▸ **WHAT YOU ARE ASKED TO DO**: Across the following data, how many lines include the string "Rupee"? Reply with the number and nothing more.

Dataset entries
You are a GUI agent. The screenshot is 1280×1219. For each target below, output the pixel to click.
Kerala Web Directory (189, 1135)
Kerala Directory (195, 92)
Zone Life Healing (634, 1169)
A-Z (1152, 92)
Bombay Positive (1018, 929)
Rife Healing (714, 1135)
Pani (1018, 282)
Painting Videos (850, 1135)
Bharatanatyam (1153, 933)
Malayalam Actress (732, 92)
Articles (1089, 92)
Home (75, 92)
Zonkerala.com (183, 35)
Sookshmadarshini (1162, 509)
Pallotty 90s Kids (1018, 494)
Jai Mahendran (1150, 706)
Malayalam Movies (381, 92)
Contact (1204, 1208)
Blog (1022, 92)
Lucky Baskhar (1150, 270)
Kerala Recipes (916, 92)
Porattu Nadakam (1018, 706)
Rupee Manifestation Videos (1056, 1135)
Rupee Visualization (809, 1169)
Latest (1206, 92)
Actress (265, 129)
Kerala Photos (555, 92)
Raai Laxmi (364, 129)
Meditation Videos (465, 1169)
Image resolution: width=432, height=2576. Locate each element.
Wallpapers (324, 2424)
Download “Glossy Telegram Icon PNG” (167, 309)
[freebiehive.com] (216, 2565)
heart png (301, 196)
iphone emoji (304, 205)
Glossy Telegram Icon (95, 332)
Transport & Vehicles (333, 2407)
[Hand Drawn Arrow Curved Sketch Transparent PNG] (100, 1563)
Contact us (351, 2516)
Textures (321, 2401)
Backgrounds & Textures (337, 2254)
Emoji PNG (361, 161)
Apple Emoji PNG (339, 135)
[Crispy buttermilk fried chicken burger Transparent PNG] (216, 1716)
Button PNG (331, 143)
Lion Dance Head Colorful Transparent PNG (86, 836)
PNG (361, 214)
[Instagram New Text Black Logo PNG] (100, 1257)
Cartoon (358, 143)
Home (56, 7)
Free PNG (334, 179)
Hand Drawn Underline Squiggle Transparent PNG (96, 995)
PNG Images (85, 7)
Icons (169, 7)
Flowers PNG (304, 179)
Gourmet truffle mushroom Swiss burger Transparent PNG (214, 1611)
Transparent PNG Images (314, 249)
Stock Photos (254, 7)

▸ **FINAL ANSWER**: 2